MediaWiki and Google Search Appliance (GSA)

The Google Search Appliance advertises via the Accept-Encoding part of the HTTP request header that it can handle gzip content. However, this does not appear to be the case with at least gzip-encoded content coming from MediaWiki.

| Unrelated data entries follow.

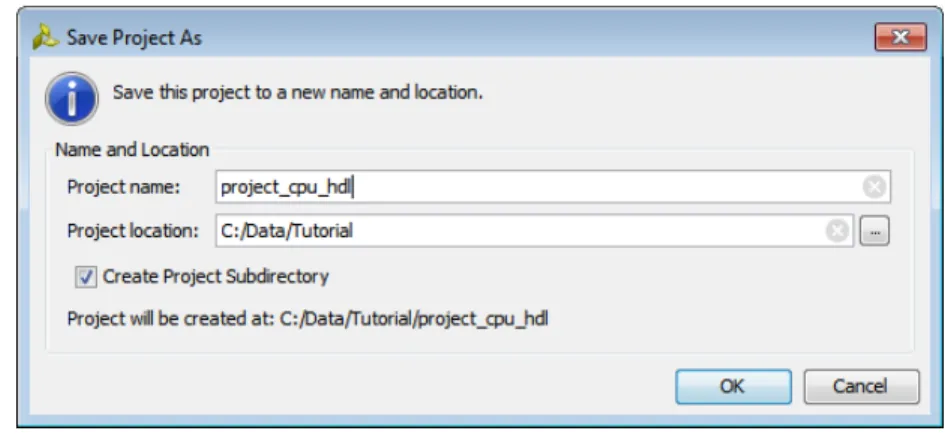Dismiss the dialog with the Cancel button

tap(861, 386)
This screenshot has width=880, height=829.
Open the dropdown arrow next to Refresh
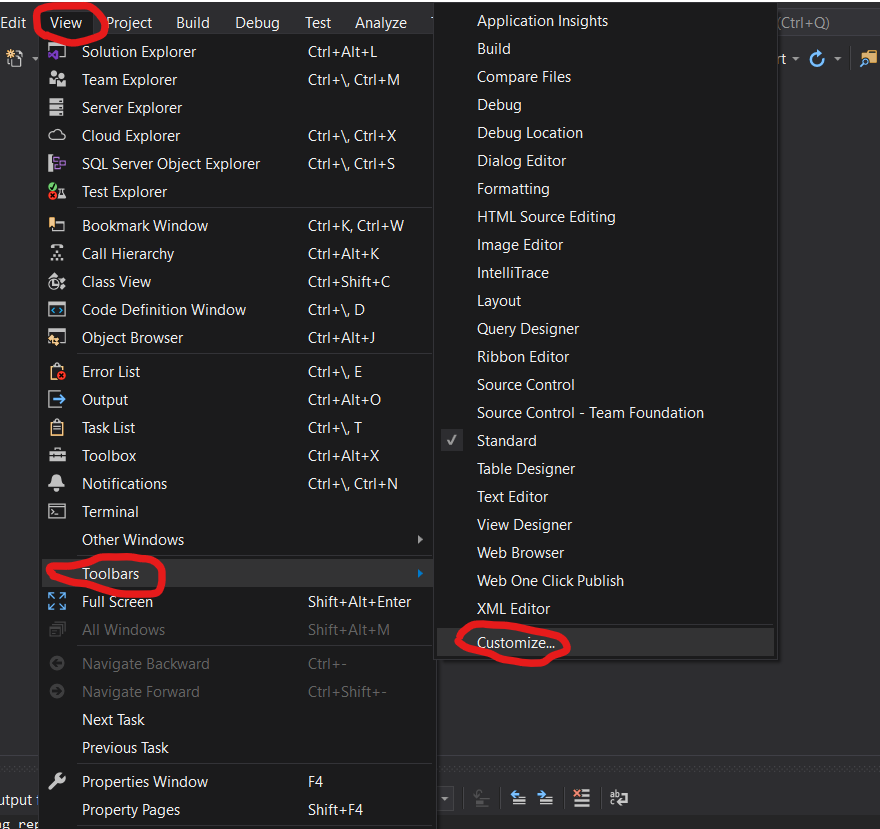pos(838,59)
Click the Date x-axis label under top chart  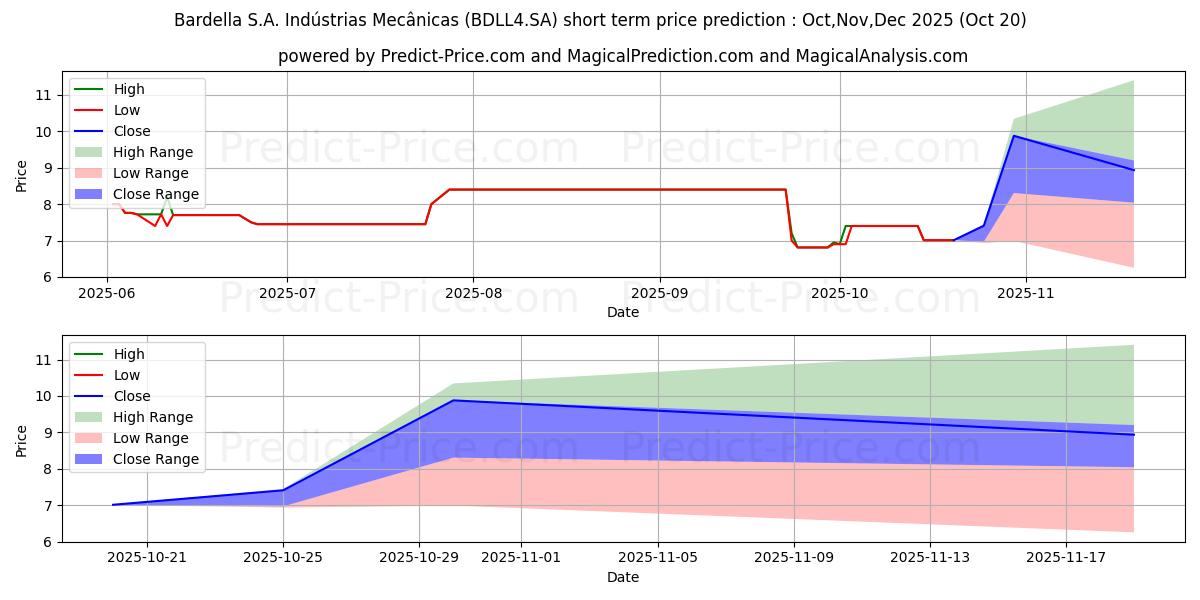[x=622, y=312]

The HTTP request header looks like this: ` GET HOST: www.xyz.com ACCEPT: text/html,text/plain,application/* FROM: USER-AGENT: gsa-crawler (Enterprise; … ; …) ACCEPT-ENCODING: gzip `

The solution is to remove the gzip option from Accept-Encoding which can be done by:

  1. Go to GSA admin interface.

  2. Crawl and Index->HTTP Headers

  3. Set field Additional HTTP Headers for Crawler to Accept-Encoding:

The HTTP request header now looks like this: ` GET HOST: www.xyz.com ACCEPT: text/html,text/plain,application/* FROM: USER-AGENT: gsa-crawler (Enterprise; … ; …) ACCEPT-ENCODING: `

Solution source: A posting in the Google Search Appliance/Google Mini group. I found that simply setting the field to “Accept-Encoding:” worked just fine – no need to include “foo”.